In the exercise of its merger control powers, the FCCPA provides that the FCCPC’s prior approval is required for the implementation of a qualifying merger. Two mutually inclusive conditions trigger a requirement to obtain this merger approval: (i) revenue-based threshold, and (ii) acquisition-of-control test. The FCCPA therefore regulates transactions involving the acquisition of direct or indirect control over the whole or part of the business of an undertaking by another undertaking – including offshore transactions that have effect within Nigeria – where the revenue-based threshold is met.
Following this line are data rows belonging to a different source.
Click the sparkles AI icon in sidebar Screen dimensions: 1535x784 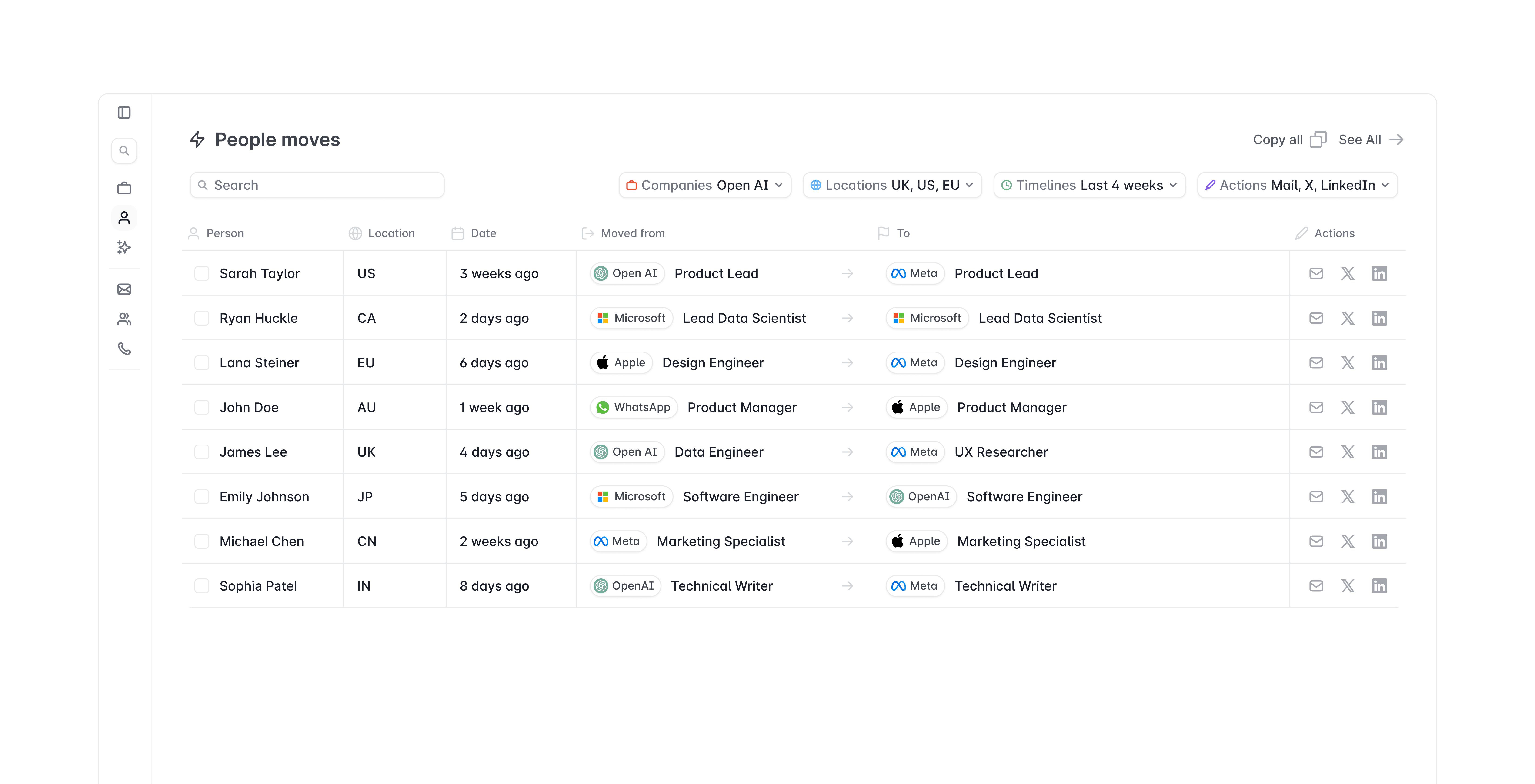124,247
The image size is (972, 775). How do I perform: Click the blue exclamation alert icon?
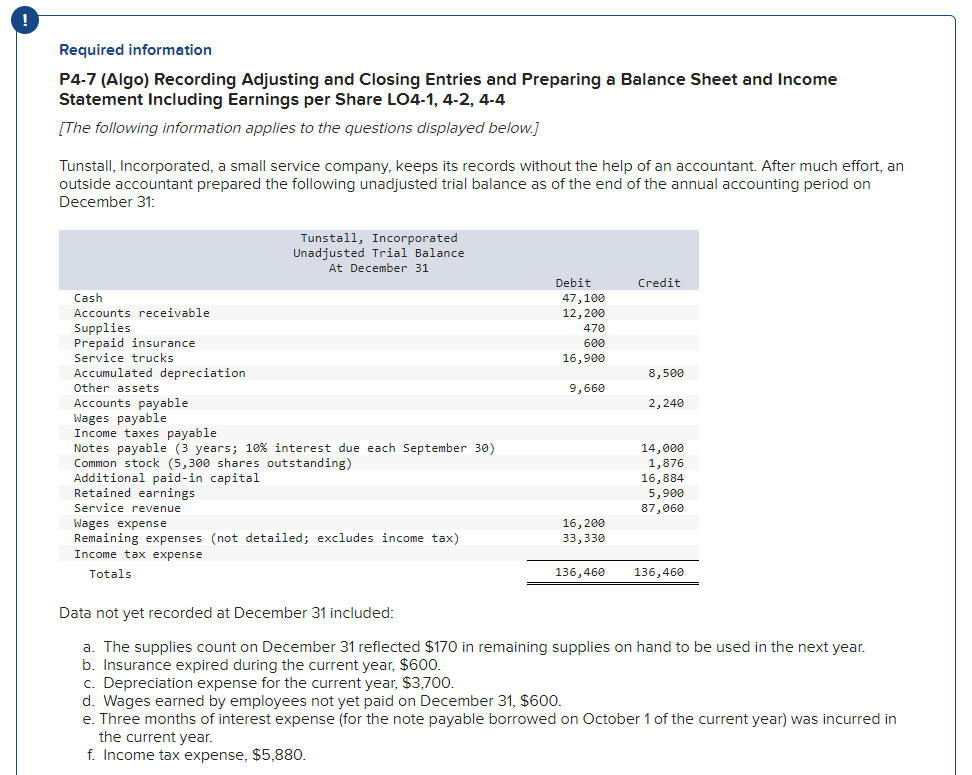pyautogui.click(x=24, y=19)
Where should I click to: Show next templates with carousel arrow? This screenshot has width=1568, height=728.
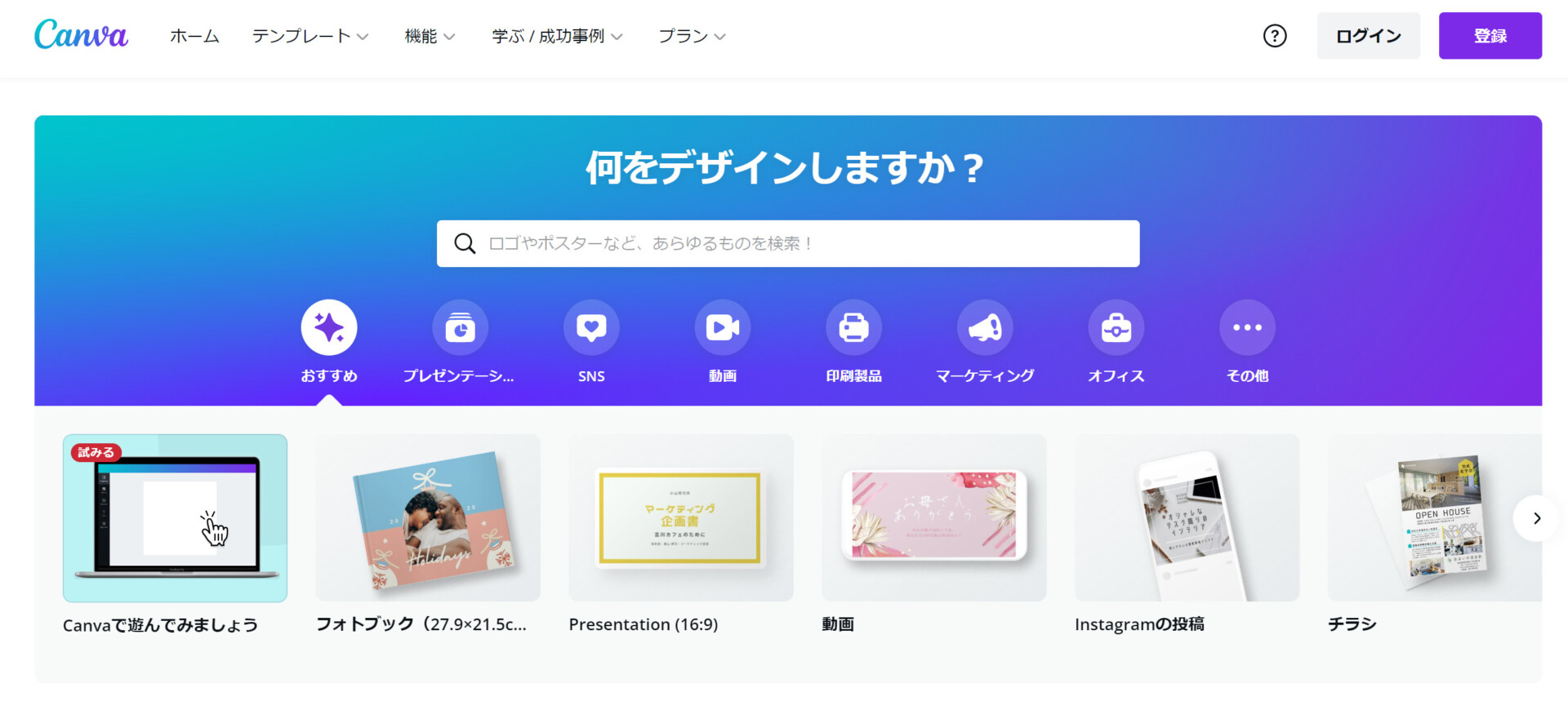click(1537, 518)
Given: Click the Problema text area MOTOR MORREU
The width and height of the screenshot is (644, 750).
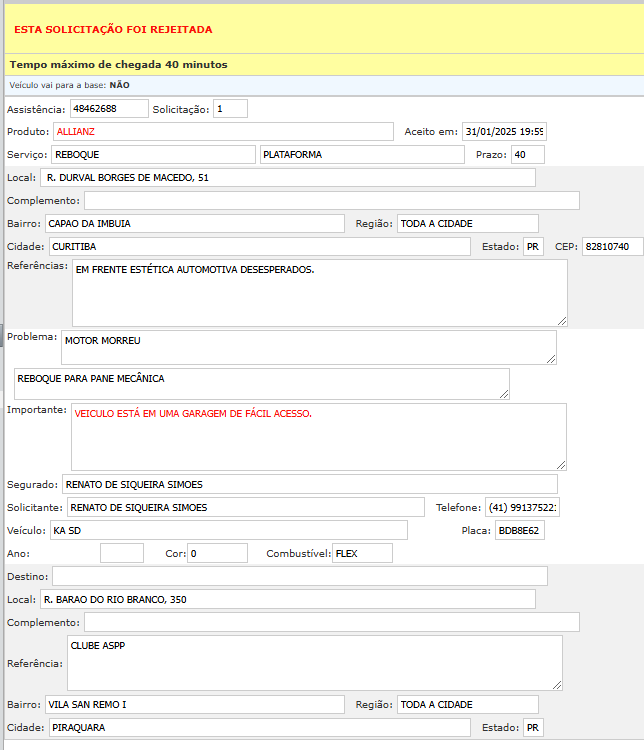Looking at the screenshot, I should click(308, 347).
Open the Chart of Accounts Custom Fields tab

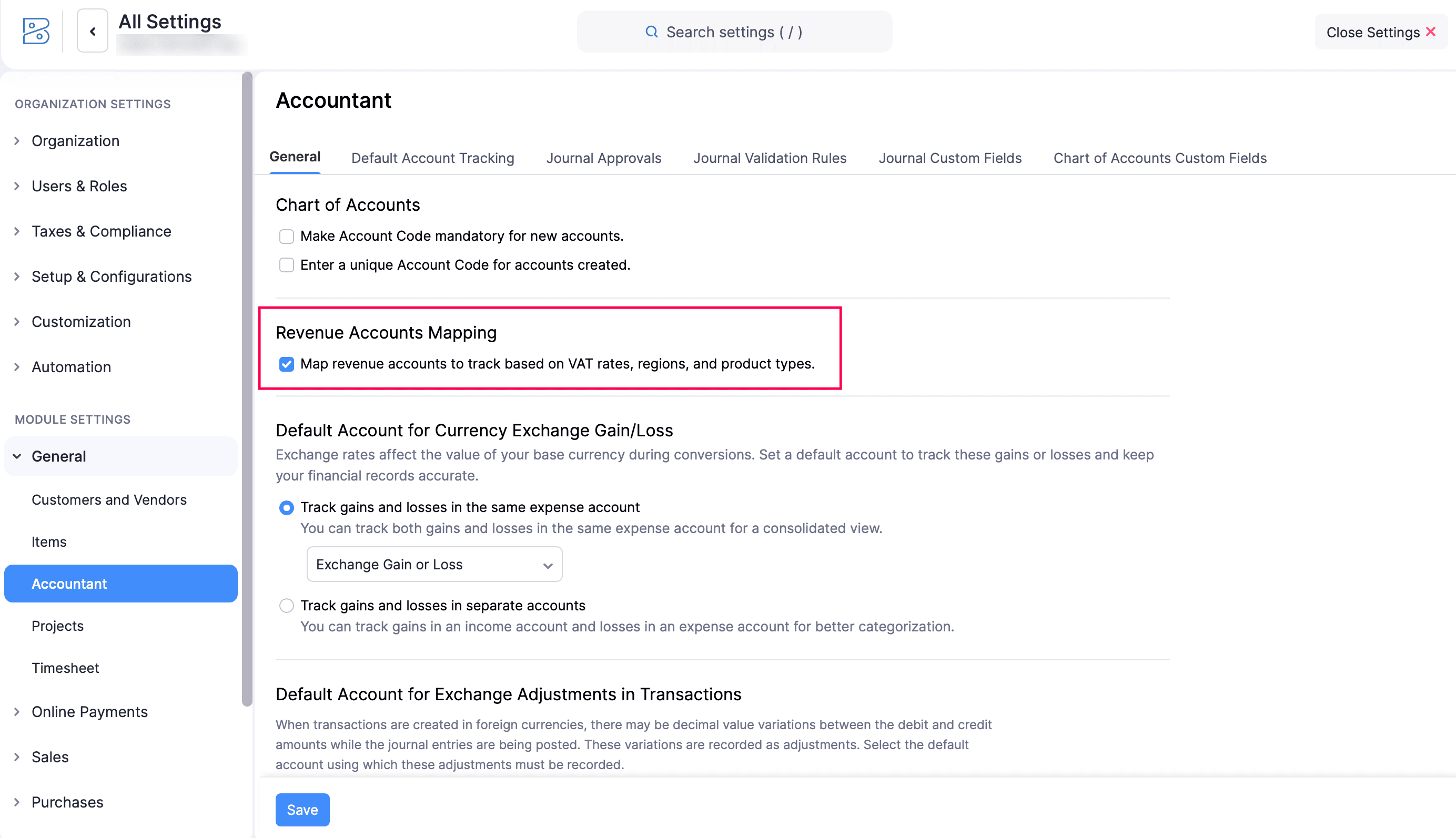[x=1159, y=158]
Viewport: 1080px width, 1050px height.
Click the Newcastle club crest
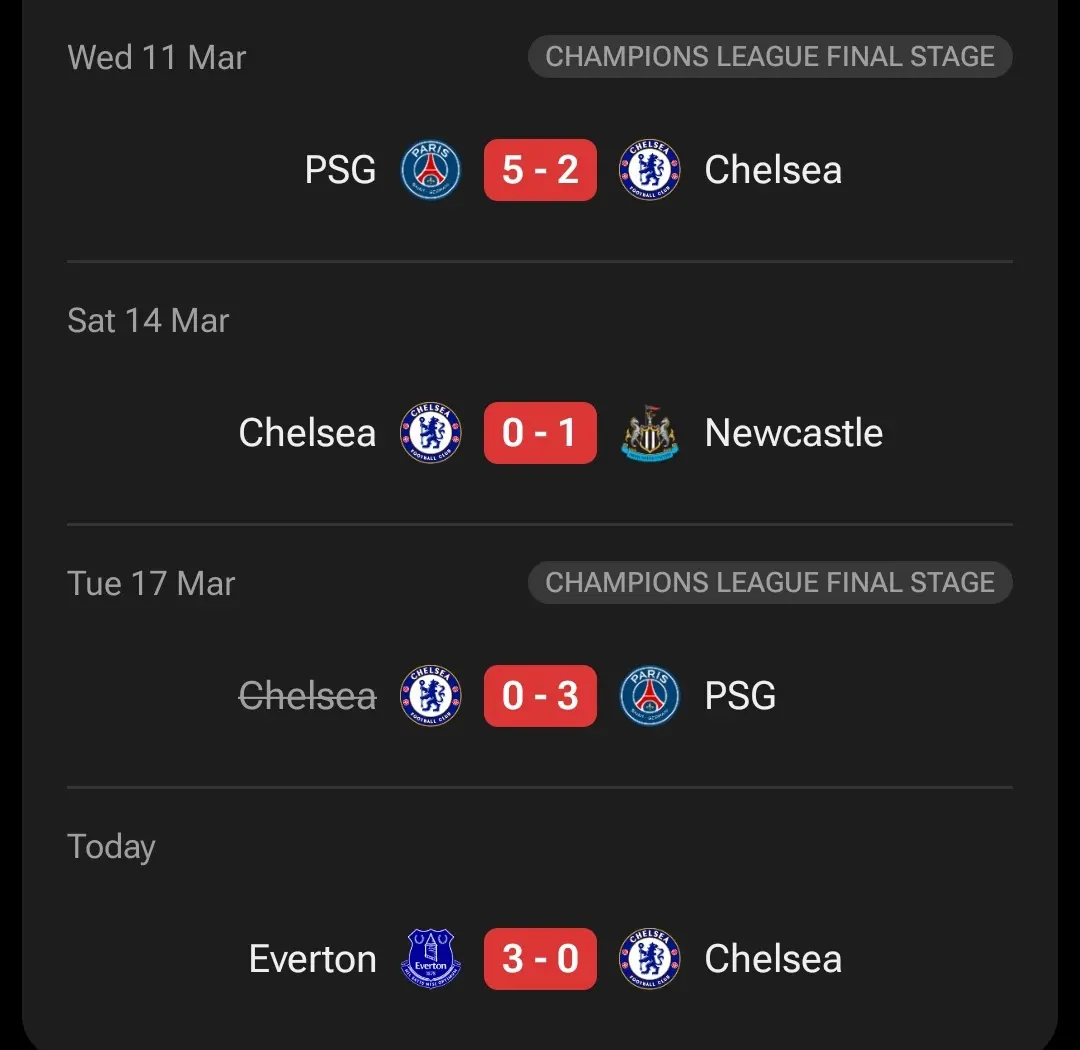[650, 433]
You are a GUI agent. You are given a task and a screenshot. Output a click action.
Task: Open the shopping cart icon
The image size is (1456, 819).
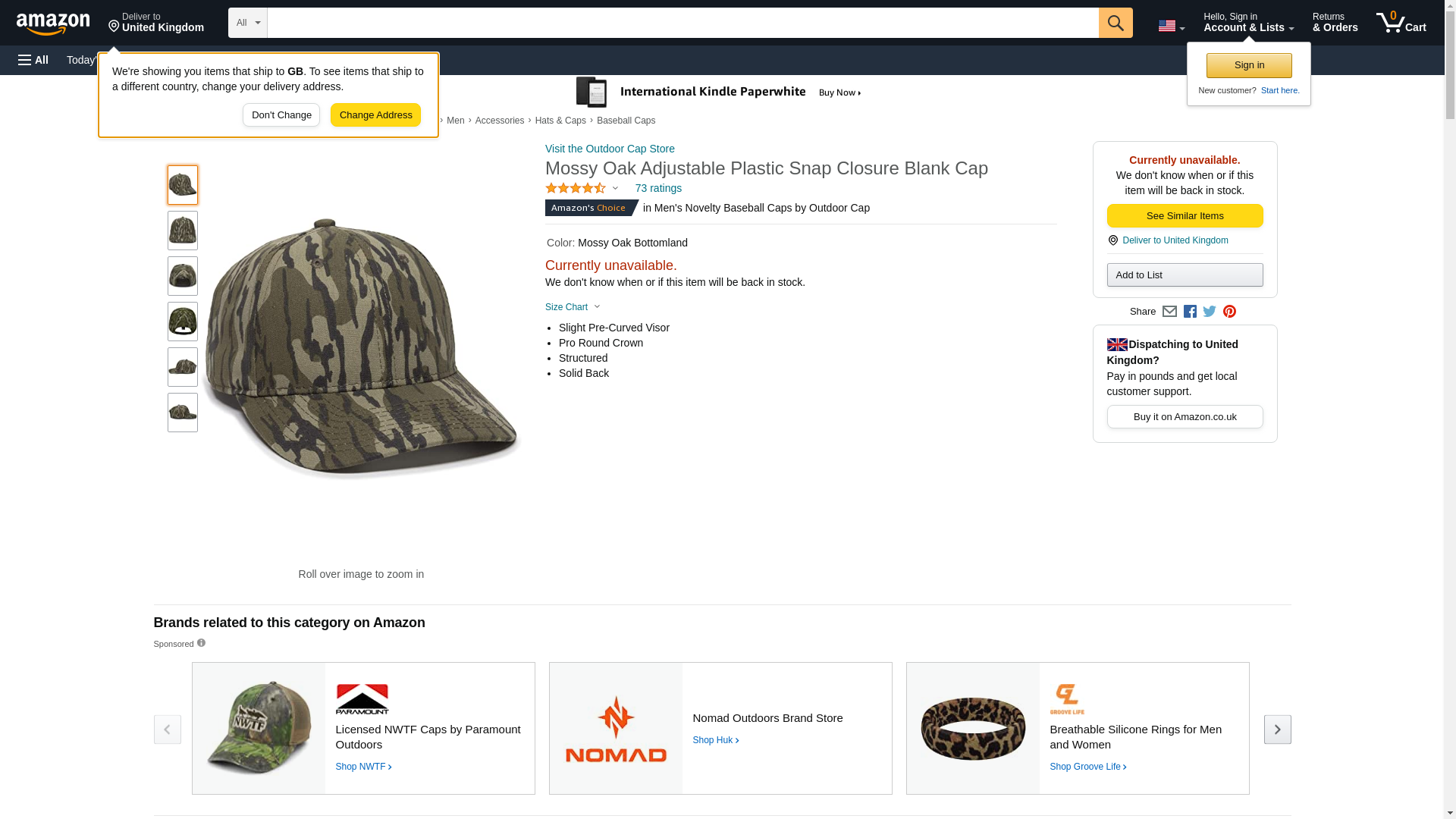tap(1401, 23)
In this respect, there is no foreign-to-foreign exception.
Similar to what is now occurring at the EU level, the FCCPC retains the power to review below-threshold transactions where it considers they will likely hinder competition based on an analysis of the target market.
Currently, the FCCPC reviews mergers under: (a) the general merger review procedure, which applies to general mergers with notable competition concerns; (b) the simplified procedure which applies to mergers which, although notifiable, do not occasion material competition concerns; or (c) the negative clearance procedure which applies to mergers which are not notifiable but where parties to a transaction are uncertain as to whether it constitutes a relevant merger.
There is also a pre-notification consultation regime in Nigeria, by which parties to a proposed merger transaction may clarify matters such as whether a merger is required to be notified; the calculation of annual turnover; the value of assets; the market shares; the merger notification filing fee; information on the market where the markets are novel or complex; whether a simplified or expedited procedure is merited; and any other substantive matter. Though the pre-notification service is offered free of charge, the direction provided by the FCCPC is merely indicative and the Commission reserves the right to review any directions, once it is provided with additional information on the proposed transaction.
Nigeria’s merger control regime has certain peculiarities. For instance, merger filing fees are based on the assessed value and are therefore particularly high compared to others on the continent. In addition, whilst the FCCPC has jurisdiction to regulate mergers occurring in virtually all sectors in Nigeria (except the banking sector), the FCCPC appears to pay particular attention to the fast-moving-consumer-goods, healthcare, oil and gas, telecommunications, manufacturing, ICT and energy sectors.
In relation to the risks of enforcement, and given that the merger review process requires self-reporting, the FCCPC tends to rely on announcements published post-completion, or a report filed by any third party, to detect violations. In other instances, the FCCPC may become aware of a past transaction which had required its approval prior to implementation from subsequent filings on future transactions. Where the parties to a notifiable transaction fail to notify the FCCPC of a notifiable merger prior to its implementation, the FCCPA deems such a merger transaction void.
In summary, assessing filing duties in the so-called multi-jurisdictional merger control analysis is a necessary step when companies decide to engage in M&A activity. The recent tendency of the European Commission to review below-threshold transactions under the heading of Article 22 means going a step further and carrying out a substantive assessment of the transaction at a preliminary stage to try and anticipate a possible interest, by the authority, in reviewing the transaction despite the turnover of the parties.
In addition to this, companies need to thoroughly consider a possible duty to also notify in jurisdictions, such as Nigeria, where the FCCPC is becoming more and more active and ready to heavily enforce any failure to notify.